Roma - «Un tecnico che sa parlare con ironia quando capita, pur se, come dirigente della Banca d'Italia, di rado se lo è potuto permettere». Ecco, al di là della manifesta simpatia con cui la Stampa accolse nell'aprile scorso la nomina a ministro dell'Economia di Fabrizio Saccomanni, c'è sicuramente un fatto non trascurabile che i sette mesi dal suo insediamento a via XX Settembre hanno rivelato: più che ironico, più che mite, più che «tecnico» il titolare del dicastero si può definire pugnace. E non solo nelle azioni ma anche nelle parole.
Ieri se n'è avuto un esempio lampante. Da settimane il superministro ripete (pure alla Bbc) che «l'Italia sta uscendo dalla recessione», che il 2014 sarà un anno di svolta. L'Istat, aggiornando le stime sulla crescita, di fatto l'ha sbugiardato: quel +0,7% previsto per l'anno prossimo è ben lontano dal +1,1% propagandato da via XX Settembre. Saccomanni non l'ha presa bene: «Abbiamo opinioni leggermente diverse: l'Istat non considera le riforme e i pagamenti della pubblica amministrazione», ha dichiarato. Che tradotto dal «tecno-politichese» all'italiano significa: «L'Istat non ha capito nulla e avrebbe potuto tacere piuttosto che destabilizzarci».
Fintantoché il confronto politico con la maggioranza s'era instradato sui massimi sistemi, Saccomanni era più un tranquillo spettatore che un protagonista. Poi la querelle sull'abolizione dell'Imu e il pressing dei partiti sulla legge di Stabilità hanno alzato il livello dello scontro cui il ministro non s'è sottratto, minacciando le dimissioni via Corriere il 22 settembre. «Gli impegni vanno rispettati, altrimenti non ci sto», dichiarava con enfasi europeista a chi gli tirava la giacca sull'Imu (il capogruppo Pdl Renato Brunetta) e sull'Iva (il viceministro Pd Stefano Fassina).
L'escalation del conflitto si è avuta nei giorni post-presentazione della manovra. Il «mite» Saccomanni aveva reintrodotto il prelievo Irpef sulle seconde case sfitte, Palazzo Chigi - temendo la crisi - aveva fatto marcia indietro mettendone in discussione l'operato e provocando la sua irritazione. E sempre il premier Letta, affidando allo «scontento» Fassina (anch'egli «dimissionario rientrato») il monitoraggio parlamentare della manovra, aveva di fatto «commissariato» il suo ministro. E così da circa un mese ogni giorno sono scintille. Renato Brunetta, che si è impegnato per la riscrittura della legge di Stabilità, è stato liquidato sbrigativamente. «Sono critiche marginali», ha detto Saccomanni trascurando che il Pdl è socio di maggioranza della coalizione. E che dire del vice Stefano Fassina? Dopo settimane di polemiche, il piddino si agganciò al treno Pdl contro le limitazioni all'uso del contante definendole «parole di buonsenso».

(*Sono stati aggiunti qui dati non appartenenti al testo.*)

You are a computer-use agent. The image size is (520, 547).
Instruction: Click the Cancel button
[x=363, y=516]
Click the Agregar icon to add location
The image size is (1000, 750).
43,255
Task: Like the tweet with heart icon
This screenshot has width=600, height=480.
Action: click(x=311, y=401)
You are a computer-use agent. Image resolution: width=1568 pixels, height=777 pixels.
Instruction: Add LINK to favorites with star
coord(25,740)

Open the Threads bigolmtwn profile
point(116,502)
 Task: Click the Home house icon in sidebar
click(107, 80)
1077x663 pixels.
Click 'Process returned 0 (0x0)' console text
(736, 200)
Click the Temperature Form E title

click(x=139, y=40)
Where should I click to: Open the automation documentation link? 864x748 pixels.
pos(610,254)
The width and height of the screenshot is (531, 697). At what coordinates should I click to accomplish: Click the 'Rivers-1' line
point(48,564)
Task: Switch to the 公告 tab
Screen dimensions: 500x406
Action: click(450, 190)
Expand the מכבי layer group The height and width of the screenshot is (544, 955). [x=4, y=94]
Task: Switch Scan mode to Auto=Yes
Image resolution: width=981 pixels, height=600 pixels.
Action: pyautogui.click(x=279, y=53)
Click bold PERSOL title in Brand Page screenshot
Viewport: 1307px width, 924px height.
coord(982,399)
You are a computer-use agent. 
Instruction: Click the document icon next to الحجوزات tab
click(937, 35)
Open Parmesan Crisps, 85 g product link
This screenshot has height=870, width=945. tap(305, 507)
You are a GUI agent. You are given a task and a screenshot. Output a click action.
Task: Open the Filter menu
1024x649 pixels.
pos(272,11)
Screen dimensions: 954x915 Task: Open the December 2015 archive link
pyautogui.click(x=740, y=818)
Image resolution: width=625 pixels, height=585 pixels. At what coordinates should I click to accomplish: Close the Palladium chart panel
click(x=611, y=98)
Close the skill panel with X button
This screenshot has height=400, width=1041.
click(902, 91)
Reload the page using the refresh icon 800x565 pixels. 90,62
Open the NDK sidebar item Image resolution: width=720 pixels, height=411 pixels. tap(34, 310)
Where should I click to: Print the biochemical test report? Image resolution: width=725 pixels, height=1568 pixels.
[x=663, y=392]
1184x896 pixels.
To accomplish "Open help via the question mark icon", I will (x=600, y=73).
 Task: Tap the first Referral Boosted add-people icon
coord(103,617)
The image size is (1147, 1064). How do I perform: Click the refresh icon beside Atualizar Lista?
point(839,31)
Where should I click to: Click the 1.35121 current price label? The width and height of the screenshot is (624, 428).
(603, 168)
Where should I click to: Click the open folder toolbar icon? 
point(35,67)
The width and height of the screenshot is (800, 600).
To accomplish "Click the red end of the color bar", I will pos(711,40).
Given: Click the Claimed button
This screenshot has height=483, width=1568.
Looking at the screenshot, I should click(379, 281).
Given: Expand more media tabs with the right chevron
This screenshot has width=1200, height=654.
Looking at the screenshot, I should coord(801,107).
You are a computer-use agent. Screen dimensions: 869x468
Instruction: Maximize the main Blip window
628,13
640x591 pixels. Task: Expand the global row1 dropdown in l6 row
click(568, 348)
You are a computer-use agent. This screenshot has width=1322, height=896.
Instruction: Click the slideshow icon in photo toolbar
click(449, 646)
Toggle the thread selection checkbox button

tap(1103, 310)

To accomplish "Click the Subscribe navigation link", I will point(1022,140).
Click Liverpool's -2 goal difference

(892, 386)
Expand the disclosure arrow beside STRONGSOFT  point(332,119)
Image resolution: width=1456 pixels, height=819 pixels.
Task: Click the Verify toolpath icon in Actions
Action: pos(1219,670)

Insomma, Saccomanni - quando non è «costretto» da Palazzo Chigi a rivedere gli obiettivi - è puntualmente smentito dalle circostanze. Pensiamo al mantra della «Finanziaria che non aumenta le tasse» recitato assieme a Enrico Letta. La «piccola» Cgia di Mestre gli ha ricordato che l'anno prossimo il prelievo fiscale salirà di 1,1 miliardi.